DATASET RECORDS →
►
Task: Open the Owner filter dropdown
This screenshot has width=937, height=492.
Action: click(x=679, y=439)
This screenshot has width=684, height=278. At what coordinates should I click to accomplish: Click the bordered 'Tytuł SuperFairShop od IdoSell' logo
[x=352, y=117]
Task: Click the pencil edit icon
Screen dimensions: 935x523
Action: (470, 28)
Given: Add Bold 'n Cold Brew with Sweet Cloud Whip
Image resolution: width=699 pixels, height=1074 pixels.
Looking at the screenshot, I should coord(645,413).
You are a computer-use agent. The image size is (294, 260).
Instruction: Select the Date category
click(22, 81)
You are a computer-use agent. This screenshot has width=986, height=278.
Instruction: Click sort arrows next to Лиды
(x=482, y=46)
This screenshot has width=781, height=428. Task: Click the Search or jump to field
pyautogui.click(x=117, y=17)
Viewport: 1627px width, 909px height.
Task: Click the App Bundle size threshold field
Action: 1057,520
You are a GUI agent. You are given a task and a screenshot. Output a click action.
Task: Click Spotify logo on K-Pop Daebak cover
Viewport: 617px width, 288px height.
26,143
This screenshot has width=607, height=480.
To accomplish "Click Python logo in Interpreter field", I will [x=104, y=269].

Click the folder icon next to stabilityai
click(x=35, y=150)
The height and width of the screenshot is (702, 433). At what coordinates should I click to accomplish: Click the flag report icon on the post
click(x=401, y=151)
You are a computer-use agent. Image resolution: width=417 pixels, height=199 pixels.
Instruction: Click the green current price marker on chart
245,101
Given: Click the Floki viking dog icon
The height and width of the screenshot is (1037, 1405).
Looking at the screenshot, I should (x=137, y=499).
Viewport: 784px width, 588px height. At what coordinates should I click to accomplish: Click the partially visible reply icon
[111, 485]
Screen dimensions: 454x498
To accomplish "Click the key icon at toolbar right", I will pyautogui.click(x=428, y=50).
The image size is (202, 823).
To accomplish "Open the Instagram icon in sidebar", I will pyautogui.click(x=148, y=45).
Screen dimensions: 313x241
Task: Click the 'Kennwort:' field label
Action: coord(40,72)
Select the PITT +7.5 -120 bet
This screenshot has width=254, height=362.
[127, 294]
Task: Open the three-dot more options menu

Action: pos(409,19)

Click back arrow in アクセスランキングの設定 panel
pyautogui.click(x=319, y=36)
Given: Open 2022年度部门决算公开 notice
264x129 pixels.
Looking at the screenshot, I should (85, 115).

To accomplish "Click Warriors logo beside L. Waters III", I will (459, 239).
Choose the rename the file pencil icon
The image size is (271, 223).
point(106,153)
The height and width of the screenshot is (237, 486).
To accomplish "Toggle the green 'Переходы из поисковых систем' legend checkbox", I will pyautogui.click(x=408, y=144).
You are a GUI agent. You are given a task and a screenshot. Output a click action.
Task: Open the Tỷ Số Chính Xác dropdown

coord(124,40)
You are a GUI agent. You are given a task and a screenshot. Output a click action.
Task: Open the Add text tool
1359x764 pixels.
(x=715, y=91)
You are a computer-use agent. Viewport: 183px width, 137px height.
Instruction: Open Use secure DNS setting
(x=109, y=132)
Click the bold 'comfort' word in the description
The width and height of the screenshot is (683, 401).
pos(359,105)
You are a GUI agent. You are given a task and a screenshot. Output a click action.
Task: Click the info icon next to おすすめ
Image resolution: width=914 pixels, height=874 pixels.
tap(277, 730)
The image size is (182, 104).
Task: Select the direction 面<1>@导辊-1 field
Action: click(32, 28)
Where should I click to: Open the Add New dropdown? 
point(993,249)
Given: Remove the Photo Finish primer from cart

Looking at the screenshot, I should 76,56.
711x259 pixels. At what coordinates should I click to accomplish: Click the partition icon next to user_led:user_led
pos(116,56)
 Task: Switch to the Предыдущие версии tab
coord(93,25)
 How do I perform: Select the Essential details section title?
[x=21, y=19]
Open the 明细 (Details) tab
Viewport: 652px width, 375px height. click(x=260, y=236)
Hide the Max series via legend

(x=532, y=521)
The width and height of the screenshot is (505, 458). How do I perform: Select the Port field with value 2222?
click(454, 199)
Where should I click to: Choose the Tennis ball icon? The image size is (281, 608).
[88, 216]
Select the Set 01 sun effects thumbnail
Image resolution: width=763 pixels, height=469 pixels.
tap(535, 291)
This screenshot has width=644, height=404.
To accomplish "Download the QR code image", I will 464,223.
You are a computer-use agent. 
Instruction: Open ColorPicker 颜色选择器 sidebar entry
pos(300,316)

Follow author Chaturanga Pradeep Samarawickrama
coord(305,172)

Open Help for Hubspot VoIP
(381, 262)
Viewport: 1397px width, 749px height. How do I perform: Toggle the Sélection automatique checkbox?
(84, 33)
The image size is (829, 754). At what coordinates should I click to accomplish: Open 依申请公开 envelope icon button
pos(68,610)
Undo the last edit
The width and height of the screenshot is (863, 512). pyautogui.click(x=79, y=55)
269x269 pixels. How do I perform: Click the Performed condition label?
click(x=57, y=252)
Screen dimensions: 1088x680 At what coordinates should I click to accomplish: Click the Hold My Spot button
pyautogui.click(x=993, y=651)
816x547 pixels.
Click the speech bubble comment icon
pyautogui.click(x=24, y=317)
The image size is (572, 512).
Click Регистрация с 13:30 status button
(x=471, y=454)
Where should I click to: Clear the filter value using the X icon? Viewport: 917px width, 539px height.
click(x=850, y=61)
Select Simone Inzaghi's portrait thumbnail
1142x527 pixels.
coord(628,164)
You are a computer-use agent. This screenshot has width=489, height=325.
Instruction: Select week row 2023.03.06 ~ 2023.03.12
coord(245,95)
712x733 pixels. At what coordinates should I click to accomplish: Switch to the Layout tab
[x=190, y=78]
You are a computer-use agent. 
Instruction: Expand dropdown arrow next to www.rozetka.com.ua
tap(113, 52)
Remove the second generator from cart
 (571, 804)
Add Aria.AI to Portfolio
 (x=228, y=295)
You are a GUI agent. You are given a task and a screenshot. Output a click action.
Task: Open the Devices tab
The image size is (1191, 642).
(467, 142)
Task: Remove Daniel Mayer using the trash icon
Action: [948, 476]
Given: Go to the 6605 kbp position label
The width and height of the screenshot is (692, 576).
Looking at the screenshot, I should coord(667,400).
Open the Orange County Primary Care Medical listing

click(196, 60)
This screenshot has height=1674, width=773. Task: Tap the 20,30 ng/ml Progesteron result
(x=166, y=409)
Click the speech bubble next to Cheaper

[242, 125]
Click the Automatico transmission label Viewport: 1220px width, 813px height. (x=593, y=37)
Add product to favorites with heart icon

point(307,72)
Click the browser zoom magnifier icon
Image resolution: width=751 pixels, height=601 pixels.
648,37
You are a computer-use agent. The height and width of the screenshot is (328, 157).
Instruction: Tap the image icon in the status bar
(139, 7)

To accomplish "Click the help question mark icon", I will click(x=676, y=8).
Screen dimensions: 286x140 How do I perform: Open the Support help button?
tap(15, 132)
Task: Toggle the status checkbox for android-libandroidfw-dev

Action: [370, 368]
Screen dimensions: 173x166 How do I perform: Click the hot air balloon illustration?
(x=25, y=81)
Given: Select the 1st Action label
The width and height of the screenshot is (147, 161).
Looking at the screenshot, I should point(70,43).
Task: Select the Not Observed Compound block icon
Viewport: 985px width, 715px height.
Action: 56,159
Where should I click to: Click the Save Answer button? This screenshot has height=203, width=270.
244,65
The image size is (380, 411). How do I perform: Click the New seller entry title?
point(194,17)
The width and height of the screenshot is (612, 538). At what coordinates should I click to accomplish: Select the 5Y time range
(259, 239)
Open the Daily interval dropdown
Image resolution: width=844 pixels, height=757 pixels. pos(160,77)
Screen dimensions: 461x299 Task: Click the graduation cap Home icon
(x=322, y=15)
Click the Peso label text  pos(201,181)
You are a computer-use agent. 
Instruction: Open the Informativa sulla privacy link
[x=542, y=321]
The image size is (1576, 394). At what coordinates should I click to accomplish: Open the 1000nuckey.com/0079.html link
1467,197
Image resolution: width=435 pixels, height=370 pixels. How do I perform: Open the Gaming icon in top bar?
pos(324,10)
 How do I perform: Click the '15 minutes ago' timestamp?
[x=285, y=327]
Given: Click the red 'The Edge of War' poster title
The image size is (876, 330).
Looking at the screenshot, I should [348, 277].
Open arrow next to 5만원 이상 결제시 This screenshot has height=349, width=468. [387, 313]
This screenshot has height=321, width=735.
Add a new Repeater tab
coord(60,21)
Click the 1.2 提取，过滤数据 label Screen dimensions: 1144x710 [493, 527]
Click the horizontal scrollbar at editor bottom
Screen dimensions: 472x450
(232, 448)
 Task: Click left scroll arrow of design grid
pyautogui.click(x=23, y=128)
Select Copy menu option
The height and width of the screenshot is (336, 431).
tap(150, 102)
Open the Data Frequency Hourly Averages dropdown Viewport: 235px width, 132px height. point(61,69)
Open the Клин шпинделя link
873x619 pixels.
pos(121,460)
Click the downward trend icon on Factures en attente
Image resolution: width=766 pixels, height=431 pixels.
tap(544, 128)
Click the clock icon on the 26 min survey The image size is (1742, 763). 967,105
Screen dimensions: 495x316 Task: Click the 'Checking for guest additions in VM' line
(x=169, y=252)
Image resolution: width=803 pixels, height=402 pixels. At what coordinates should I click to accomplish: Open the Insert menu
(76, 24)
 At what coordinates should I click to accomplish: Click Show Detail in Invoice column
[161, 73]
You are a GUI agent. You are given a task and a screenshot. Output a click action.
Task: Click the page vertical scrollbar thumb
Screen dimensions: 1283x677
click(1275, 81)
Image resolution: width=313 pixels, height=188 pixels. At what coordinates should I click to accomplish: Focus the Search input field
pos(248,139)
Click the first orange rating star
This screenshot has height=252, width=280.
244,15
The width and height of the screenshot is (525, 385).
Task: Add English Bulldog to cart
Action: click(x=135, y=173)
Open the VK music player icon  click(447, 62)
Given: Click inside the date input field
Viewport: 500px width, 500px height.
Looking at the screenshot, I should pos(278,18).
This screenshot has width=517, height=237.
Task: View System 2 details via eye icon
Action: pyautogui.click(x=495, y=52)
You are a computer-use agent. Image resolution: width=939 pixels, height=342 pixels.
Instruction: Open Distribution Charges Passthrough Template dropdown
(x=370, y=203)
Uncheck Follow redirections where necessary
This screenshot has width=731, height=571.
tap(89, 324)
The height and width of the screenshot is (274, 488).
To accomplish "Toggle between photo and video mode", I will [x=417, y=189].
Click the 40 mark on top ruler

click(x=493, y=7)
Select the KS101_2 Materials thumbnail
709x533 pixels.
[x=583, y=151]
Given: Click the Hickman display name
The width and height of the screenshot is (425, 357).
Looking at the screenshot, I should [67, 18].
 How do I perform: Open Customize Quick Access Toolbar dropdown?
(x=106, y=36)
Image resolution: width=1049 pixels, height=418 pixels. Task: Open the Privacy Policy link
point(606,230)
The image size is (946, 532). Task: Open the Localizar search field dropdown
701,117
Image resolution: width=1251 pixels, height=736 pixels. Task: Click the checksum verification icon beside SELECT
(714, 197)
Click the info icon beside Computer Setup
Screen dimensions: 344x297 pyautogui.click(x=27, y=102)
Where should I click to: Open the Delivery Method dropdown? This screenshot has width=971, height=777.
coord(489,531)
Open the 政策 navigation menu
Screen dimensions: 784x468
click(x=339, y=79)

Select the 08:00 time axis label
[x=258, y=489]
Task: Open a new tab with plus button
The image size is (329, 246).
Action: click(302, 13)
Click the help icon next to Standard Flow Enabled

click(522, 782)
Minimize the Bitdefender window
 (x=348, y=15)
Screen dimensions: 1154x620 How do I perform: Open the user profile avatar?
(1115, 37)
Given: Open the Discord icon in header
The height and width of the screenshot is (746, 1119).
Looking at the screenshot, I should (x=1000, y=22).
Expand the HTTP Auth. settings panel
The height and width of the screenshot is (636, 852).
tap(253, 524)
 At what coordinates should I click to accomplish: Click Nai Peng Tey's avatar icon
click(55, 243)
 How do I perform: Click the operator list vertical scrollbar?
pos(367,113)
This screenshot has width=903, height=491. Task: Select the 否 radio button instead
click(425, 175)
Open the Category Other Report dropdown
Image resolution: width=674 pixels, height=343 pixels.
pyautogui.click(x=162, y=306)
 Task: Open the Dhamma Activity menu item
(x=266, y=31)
◄
WHAT NEEDS TO BE DONE →
Write out only the lines that run from the line containing "Instruction: Expand dropdown" through the line containing "Task: Select the Not", both included, exactly as they appear above.

ANSWER SECTION →
Instruction: Expand dropdown arrow next to www.rozetka.com.ua
tap(113, 52)
Remove the second generator from cart
 (571, 804)
Add Aria.AI to Portfolio
 (x=228, y=295)
You are a GUI agent. You are given a task and a screenshot. Output a click action.
Task: Open the Devices tab
The image size is (1191, 642).
(467, 142)
Task: Remove Daniel Mayer using the trash icon
Action: [948, 476]
Given: Go to the 6605 kbp position label
The width and height of the screenshot is (692, 576).
Looking at the screenshot, I should coord(667,400).
Open the Orange County Primary Care Medical listing

click(196, 60)
This screenshot has height=1674, width=773. Task: Tap the 20,30 ng/ml Progesteron result
(x=166, y=409)
Click the speech bubble next to Cheaper

[242, 125]
Click the Automatico transmission label Viewport: 1220px width, 813px height. (x=593, y=37)
Add product to favorites with heart icon

point(307,72)
Click the browser zoom magnifier icon
Image resolution: width=751 pixels, height=601 pixels.
648,37
You are a computer-use agent. The height and width of the screenshot is (328, 157).
Instruction: Tap the image icon in the status bar
(139, 7)

To accomplish "Click the help question mark icon", I will click(x=676, y=8).
Screen dimensions: 286x140 How do I perform: Open the Support help button?
tap(15, 132)
Task: Toggle the status checkbox for android-libandroidfw-dev

Action: [370, 368]
Screen dimensions: 173x166 How do I perform: Click the hot air balloon illustration?
(x=25, y=81)
Given: Select the 1st Action label
The width and height of the screenshot is (147, 161).
Looking at the screenshot, I should point(70,43).
Task: Select the Not Observed Compound block icon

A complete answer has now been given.